André Ricardo Moreira em avião de treinamento da FAB (Força Aérea Brasileira): Ele sobreviveu a uma ejeção após falha na aeronave em que voava (Imagem: Reprodução/Martin-Baker) |
Ele conta que precisou ejetar durante um voo realizado em 2007 na Academia da Força Aérea, órgão da Aeronáutica na cidade de Pirassununga, no interior de São Paulo. Após um voo de teste, o avião teve uma falha no motor, e precisou ejetar a 400 metros da pista. Ele saiu sem nenhum ferimento do acidente.
Curiosidades
Assento ejetor: Mecanismo é montado em uma cabine de teste e acelerado em trilhos para atingir velocidades extremas antes de ser aprovado (Imagem: Reprodução/Martin-Baker) |
- Caso o canopi não seja quebrado na ejeção, o piloto pode se chocar contra a estrutura e até mesmo ficar preso do lado de dentro.

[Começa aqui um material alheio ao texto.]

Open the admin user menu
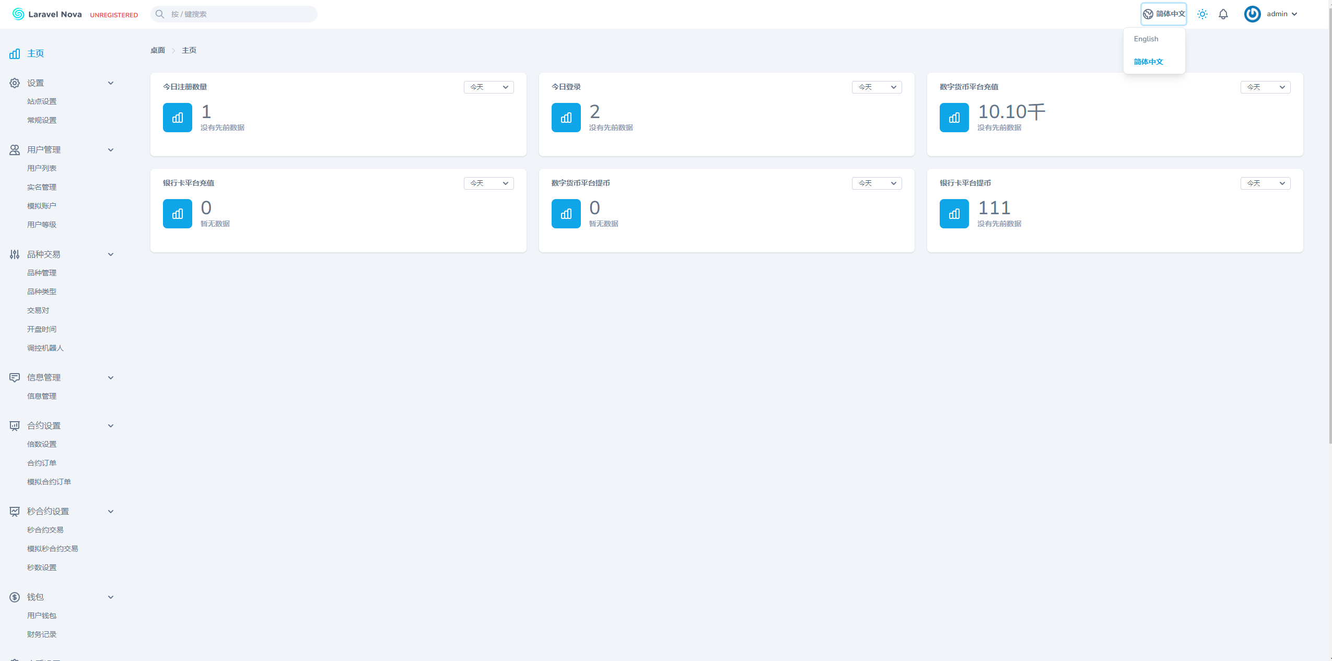Image resolution: width=1332 pixels, height=661 pixels. 1270,14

- Alguns aviões contam com um sistema que ejeta a cabine inteira, e não apenas o piloto em seu assento.
- Militares dos EUA testaram um sistema em que o piloto era liberado pela parte de baixo da aeronave, mas ele não prosperou.
- Após ser lançado para fora, o piloto pode continuar preso ao assento ou ser solto dele, caindo sozinho com seu paraquedas, que abre automaticamente em direção ao solo.
- No momento da ejeção, é possível que o piloto desmaie, já que a força exercida é muito grande, podendo diminuir a concentração do sangue no cérebro e levar a pessoa a "apagar".
- A força de uma ejeção pode chegar a 25 vezes a força da gravidade. Isso garante que o piloto seja arremessado rapidamente para longe da aeronave e em segurança.
- Alguns desses sistemas só podem ser acionados a uma certa altitude, com o piloto ainda em voo. Caso seja acionado do solo ou em baixa altitude, o paraquedas pode não abrir a tempo.
- Em 2016, um caça F-5 pousou sozinho no Rio de Janeiro após os pilotos ejetarem. A aeronave foi recuperada sem grandes danos estruturais, mas acabou não sendo consertada e foi leiloada este ano como sucata pela FAB.
- Um assento ejetor da Martin-Baker pode custar cerca de R$ 1,5 milhão e é completamente inutilizado após seu uso.
- Pilotos que ejetam podem ficar mais baixos devido à compressão dos discos da coluna vertebral.
- Cada pessoa pode suportar apenas um número pequeno de ejeções (muitas vezes, não passa de duas), devido às forças extremas às quais o corpo é submetido nessas situações.
- Um estudo de 2015 apontou que a chance de sobreviver a um acidente aéreo em caso de ejeção é de 90%. Em comparação, nos casos em que não foi feita a ejeção, essa porcentagem caiu para 35%.
Via Alexandre Saconi (Todos a Bordo/UOL) - Fontes: Collins Aerospace, Martin-Baker, Air Force Magazine, Força Aérea dos EUA, entre outras.